Alabama, Abortion, Absolution

Alabama has passed a law, which the state’s governor nevertheless imagines will be unenforceable for the time being, making it a felony to perform an abortion in that state, with the only exception being cases in which the life of the mother is threatened. I am pleased to see this law passed, not merely because I believe abortion is indefensible in a modern, rights-based civilization, but more specifically because inconsistencies of principle annoy me.

Most abortion restrictions leave exceptions not only for the survival of the mother, but also for cases of rape or incest. In fact, this tendency is so ubiquitous that we generally hear them in our mind’s ear as a set phrase: “rape, incest, and the life of the mother.” This, for example, was the list of exceptions even in Korea’s relatively old-fashioned (i.e., non-progressive) abortion law, which was overturned last month in a politicized ruling by the country’s so-called constitutional court. (I wrote about that case here in Limbo at the time.)

I have always felt that these three exceptions, taken as a set, indicate careless or weak reasoning, a lack of clear principles, and therefore suggest that those who support them, in this form, will likely cave in under popular opinion eventually, and concede the “abortion rights” argument to the progressives. (And this in fact seems to be the historical trajectory.)

For the issue at stake in the abortion question is essentially whether ending another’s life on the basis of convenience or personal preference can ever be justified in a civil society. The “life of the mother” exemption makes sense, because in such cases something more than mere preference or convenience is on the table. In other words, it really is an exception, in the sense of falling outside the principle altogether, for here we are talking about a matter of self-preservation, and the implicit premise of this exemption is that no one can be socially obligated to sacrifice her very survival for the sake of the survival of another. (The question of whether there may be nobility in such a direct sacrifice is another matter; but from a legal and political point of view, it seems to be more than a society may justly demand of anyone.)

The cases of rape and incest, on the other hand, appear to be of a fundamentally different order. For now the issue (for the mother) is not one of life or death, but rather quality of life: The victim of rape or incest is fated to undergo terrible emotional struggles — psychological suffering — but the pregnancy itself presents no threat to her physical survival.

Such a hardship is pitiable to be sure, and one should certainly feel compassion for a woman who, in one of these two circumstances, chooses not to raise the resulting child herself, but instead to give it away, such as by putting it up for adoption. She may be so emotionally damaged by the events that she feels she could never overcome the horrible memories in order to experience joy in the child’s existence. To kill the child, however, would seem to be no different, in principle, from killing any ten-year-old, twenty-year-old, or eighty-year-old human being who, through no fault of his own, happened to represent a serious inconvenience to one’s hopes and aspirations, or caused one to feel a severe emotional burden. The hardship, in other words, is very real, but to punish the child in such instances is merely to take out one’s vengeance on the wrong party, which is inherently unjust. That is to say, to punish one who is without blame is to assume the position of wrongdoer, regardless of how deeply wronged one may legitimately feel in the situation.

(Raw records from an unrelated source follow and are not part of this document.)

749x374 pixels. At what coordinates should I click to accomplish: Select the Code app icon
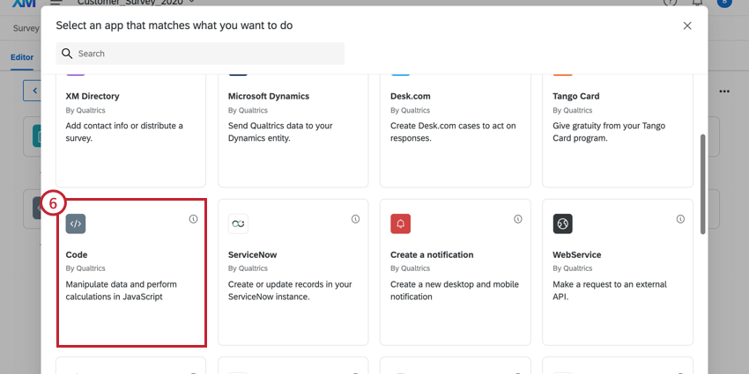click(76, 224)
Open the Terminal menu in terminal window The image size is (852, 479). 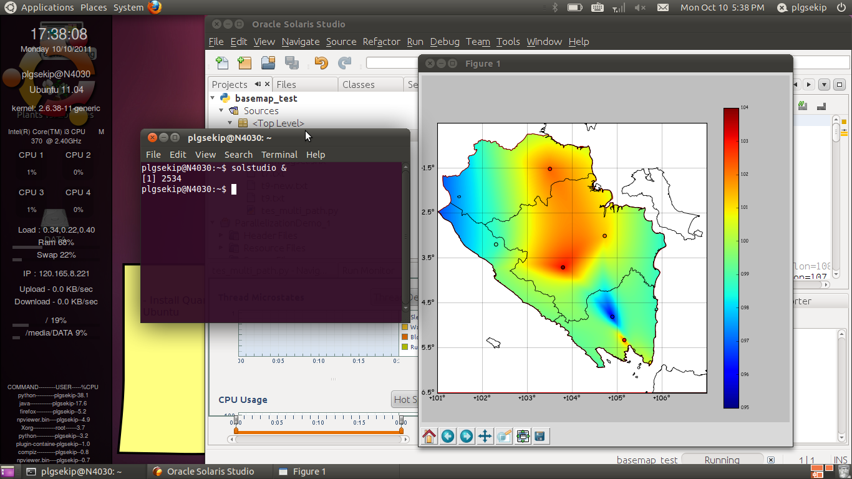[x=279, y=155]
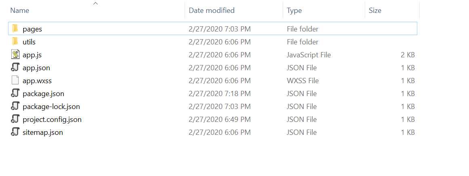Click the blank app.wxss file icon
Screen dimensions: 469x176
click(x=15, y=80)
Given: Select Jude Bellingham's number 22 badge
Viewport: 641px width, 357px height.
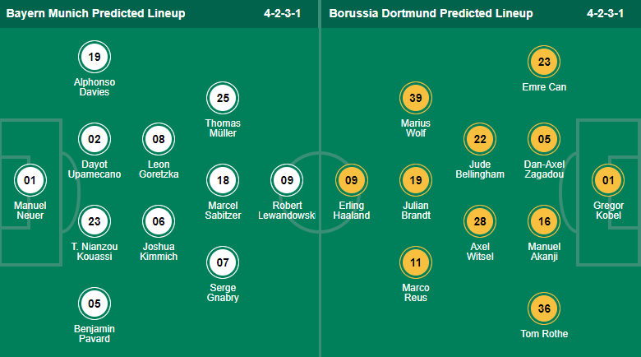Looking at the screenshot, I should coord(480,139).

An analogy: Yesterday was Teachers Day in Korea, on which, by tradition, students are to pay respect to those teachers, past and present, who have played a significant role in their lives. One twenty-three-year-old student, who graduated last winter, visited the university to bring me a small gift, and we chatted for a short time about her life and plans. As it happens, she has an autistic brother, two years younger, who is able to respond to simple questions and instructions, but will never be able to live or function independently. When I asked about her long-term intentions — jobs, living arrangements, marriage and family — she explained her future very straightforwardly: She will get a job near her family home, and later, when she has her own home and her parents are no longer able to manage, she will take her brother in and look after him. That is her life’s prospect as she now sees it: permanent caregiver for a mentally disabled brother.

She was not complaining about it, and she clearly feels affection for her brother. But it goes without saying that all things being equal, she would not have chosen this lot in life — would not have chosen, that is, to have a burden of this challenging and unrelenting sort thrust upon her. She does not describe her future with particular cheerfulness or optimism; but neither does she describe it with bitterness or despair. It is her life, the hand she has been dealt, and she is preparing to make the best of it, for the sake of the brother she has, and loves.

What else can she do? What else can anyone do with the hand he or she is dealt? Where there is no one to blame, there is no one to punish. So one does not punish; one copes, one finds a way, one overcomes. That is, one lives as a human, in the fullest, most worthy sense of the word.